Irate villagers attack cement factory in Chhattisgarh

The mob torches vehicles and manhandles workers of J.K. Laxmi Cement in Malpuri-Khurd

April 06, 2013 03:59 am | Updated 03:59 am IST - Durg, Chhattisgarh:

More than 200 villagers entered the premises of J.K. Laxmi Cement factory in Malpuri-Khurd village of Durg district on Thursday, torched more than a dozen vehicles and equipments and manhandled workers. Police surrounded the campus and opened fire, which according to locals, resulted in injuries to “many.” At least five people were arrested, sources said.

The incident occurred after trivial altercation broke out between the factory workers and the villagers. The villagers then reportedly turned violent.

Malpuri-Khurd had been simmering for quite some time, local people told The-Hindu . Recently, a newly recruited contractual employee, Tarun Banjare, died in an accident inside the J.K. Laxmi plant.
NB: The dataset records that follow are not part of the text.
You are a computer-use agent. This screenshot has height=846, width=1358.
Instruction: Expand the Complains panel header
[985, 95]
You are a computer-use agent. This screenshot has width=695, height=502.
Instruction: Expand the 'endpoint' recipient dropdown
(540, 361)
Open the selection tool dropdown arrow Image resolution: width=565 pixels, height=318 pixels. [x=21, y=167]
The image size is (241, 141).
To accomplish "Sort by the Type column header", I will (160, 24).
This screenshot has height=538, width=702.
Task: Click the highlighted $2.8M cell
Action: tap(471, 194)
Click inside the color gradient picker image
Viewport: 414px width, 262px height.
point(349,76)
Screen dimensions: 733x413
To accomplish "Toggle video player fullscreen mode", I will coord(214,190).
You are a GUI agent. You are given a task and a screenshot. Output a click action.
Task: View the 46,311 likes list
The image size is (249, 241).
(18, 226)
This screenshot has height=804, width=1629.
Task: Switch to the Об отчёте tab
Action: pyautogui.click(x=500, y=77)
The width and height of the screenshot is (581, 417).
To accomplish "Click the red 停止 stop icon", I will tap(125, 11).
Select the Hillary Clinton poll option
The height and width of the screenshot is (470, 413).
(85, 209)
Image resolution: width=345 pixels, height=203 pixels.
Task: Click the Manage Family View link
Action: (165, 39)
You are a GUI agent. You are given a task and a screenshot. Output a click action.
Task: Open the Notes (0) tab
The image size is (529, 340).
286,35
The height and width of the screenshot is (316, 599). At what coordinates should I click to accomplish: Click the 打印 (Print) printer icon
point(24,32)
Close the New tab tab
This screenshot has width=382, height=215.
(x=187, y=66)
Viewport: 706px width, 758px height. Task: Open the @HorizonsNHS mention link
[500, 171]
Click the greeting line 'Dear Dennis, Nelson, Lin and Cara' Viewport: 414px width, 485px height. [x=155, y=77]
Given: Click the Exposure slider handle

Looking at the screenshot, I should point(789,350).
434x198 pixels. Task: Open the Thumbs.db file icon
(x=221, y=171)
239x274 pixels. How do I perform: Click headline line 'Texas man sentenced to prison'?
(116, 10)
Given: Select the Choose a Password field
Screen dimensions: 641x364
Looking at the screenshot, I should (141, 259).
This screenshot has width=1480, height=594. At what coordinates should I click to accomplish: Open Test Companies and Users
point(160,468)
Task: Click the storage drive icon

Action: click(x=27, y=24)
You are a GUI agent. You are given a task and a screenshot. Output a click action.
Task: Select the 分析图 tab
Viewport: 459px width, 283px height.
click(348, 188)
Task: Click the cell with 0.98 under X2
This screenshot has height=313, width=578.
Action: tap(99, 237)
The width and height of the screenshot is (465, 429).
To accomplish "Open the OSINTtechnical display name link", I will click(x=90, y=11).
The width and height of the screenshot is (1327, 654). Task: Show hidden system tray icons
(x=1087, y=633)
Mr. Banjare was buried alive when he and two others were digging several feet inside the earth. Normally, skilled workers are used for this kind of work. But J.K. Cement was using unskilled manpower, according to the workers present at the site who preferred to remain anonymous. The incident sparked a huge tension in the area earlier this week and the police were called to control the situation.

In fact, tension had been building ever since the J.K. Cement acquired the land to set up a factory a few years ago. This correspondent visited Malpuri-Khurd two months back and spoke to at least 50 villagers who had lost their land. The angry villagers told this correspondent that they had been duped. “My family sold 153 acres to Padam Singh, a big local farmer, for a few thousand rupees an acre. He sold the land at a huge profit to the company,” said a very old woman (name withheld). The villagers said they were told that the land was being acquired for a scientific farming project. “We were given to understand that we will work on the farm. But the land was diverted to the industry without consulting us,” said another villager.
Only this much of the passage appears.